Now, it's true that many of us knew that already. I wrote back in September of 2002 over on Eschaton:
I don't object to going into Iraq because I think Saddam doesn't want nukes. Of course he does. So do a lot of people, including al Qaeda. And a lot of unstable regimes already have them, like the countries of the former Soviet Union and Pakistan. I object because I don't believe there is any new evidence that he's on the verge of getting them or that he had anything to do with 9/11, or that he’s crazy because he gassed his own people (without our objection at the time), or that he’s just plain so evil that we simply must invade without delay --- all of which have been presented as reasons over the past few weeks. There are reasons why we are planning to invade Iraq, but they have nothing to do with the reasons stated and are based upon political and ideological not security goals.
I particularly object because I deeply mistrust the people who are insisting that Saddam presents an urgent danger because they have been agitating for invasion and regime change, offering a variety of rationales, for 11 years. Pardon me for being skeptical but there is an entire cottage industry in the GOP devoted to the destruction of Saddam for a variety of reasons, none of which have anything to do with an imminent threat to the US. Until they concocted this bogus 9/11 connection, even they never claimed that the threat was to the US, but to Israel, moderate Arabs and the oil reserves.

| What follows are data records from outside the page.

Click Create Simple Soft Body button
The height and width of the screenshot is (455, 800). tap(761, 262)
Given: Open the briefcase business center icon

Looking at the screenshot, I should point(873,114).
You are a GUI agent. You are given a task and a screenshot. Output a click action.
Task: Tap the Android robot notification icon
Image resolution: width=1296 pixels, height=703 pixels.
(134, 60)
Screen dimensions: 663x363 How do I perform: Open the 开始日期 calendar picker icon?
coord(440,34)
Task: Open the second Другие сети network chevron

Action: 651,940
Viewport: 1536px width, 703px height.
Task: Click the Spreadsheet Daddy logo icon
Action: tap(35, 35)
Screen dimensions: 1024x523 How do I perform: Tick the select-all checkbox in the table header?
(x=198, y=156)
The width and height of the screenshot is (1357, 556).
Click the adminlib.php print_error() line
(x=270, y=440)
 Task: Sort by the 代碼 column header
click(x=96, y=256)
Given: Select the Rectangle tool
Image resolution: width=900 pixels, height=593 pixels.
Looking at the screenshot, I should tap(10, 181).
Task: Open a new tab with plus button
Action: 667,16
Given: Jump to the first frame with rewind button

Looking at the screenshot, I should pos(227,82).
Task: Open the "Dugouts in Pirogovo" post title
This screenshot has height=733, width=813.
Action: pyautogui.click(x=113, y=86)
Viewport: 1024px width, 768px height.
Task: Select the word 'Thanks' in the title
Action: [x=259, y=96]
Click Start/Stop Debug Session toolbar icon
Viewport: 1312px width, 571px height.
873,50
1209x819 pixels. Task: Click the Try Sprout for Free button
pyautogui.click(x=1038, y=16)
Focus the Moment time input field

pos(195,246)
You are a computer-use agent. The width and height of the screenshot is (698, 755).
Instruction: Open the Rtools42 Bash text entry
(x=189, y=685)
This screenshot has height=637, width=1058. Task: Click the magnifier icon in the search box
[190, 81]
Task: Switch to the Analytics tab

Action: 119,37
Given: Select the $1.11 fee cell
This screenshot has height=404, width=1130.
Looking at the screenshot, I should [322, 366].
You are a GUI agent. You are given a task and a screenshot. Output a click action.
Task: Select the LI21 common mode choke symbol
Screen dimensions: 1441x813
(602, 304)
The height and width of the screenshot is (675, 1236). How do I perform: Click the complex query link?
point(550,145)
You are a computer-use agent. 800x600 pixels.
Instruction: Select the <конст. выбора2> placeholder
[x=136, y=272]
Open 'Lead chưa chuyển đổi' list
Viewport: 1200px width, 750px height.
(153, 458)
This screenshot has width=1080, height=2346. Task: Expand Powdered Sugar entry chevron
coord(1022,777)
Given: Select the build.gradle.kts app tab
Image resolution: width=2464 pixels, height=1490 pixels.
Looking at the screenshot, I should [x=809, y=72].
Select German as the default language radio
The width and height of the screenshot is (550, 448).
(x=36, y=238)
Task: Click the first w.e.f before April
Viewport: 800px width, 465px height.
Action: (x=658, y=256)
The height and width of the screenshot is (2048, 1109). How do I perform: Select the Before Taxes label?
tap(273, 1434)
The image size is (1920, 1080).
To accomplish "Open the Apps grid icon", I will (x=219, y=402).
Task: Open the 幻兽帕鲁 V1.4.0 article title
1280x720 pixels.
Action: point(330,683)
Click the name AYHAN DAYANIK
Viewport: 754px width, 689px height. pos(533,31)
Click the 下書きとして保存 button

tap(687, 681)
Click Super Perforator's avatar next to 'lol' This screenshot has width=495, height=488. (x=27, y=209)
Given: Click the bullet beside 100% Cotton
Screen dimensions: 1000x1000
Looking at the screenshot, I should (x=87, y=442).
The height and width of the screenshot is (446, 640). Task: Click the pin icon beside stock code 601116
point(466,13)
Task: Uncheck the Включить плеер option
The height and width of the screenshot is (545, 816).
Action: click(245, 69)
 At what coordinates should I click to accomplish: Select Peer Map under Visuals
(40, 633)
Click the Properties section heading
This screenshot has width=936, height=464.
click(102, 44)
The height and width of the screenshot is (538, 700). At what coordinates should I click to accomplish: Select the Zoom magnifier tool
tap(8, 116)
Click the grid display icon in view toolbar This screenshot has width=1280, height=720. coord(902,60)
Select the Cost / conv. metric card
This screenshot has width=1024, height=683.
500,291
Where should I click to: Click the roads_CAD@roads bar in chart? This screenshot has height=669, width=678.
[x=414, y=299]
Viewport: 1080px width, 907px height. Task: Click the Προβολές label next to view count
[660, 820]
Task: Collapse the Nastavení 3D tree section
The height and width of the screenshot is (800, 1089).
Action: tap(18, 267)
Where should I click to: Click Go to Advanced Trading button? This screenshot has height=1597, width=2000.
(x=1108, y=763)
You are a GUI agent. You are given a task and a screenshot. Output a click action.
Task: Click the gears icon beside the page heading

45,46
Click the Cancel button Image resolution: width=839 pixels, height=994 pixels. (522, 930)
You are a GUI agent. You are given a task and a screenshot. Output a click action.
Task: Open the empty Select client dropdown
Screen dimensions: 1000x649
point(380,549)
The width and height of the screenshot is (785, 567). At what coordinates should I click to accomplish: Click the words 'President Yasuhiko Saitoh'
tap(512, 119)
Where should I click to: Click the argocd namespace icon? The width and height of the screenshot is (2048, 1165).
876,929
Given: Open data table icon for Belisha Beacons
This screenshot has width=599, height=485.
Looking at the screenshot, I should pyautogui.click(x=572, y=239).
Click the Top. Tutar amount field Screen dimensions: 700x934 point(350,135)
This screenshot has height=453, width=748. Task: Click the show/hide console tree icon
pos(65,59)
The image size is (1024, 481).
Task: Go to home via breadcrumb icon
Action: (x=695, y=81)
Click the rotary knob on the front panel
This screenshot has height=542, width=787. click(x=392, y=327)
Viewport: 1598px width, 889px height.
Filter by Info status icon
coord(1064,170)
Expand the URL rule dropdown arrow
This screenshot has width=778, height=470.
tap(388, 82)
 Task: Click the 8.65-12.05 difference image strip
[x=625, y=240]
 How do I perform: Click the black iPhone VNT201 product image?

I very much object because among these obsessives are the authors of the Bush Doctrine, which is nothing more than a warmed over version of the PNAC defense policy document that was based upon Cheney's 1992 defense dept. draft laying out the neocon case for ensuring the continued status of the US as the only superpower after the cold war. They did not take the threat of terrorism into account when they formulated this strategy and have made no adjustments since the threat emerged. Instead they are cynically using the fear created by 9/11 to advance goals that have absolutely nothing to do with terrorism and in fact will make another attack more likely. We will not be able to protect ourselves against another 9/11 by asserting a doctrine of unilateral preventive war in Iraq or anywhere else.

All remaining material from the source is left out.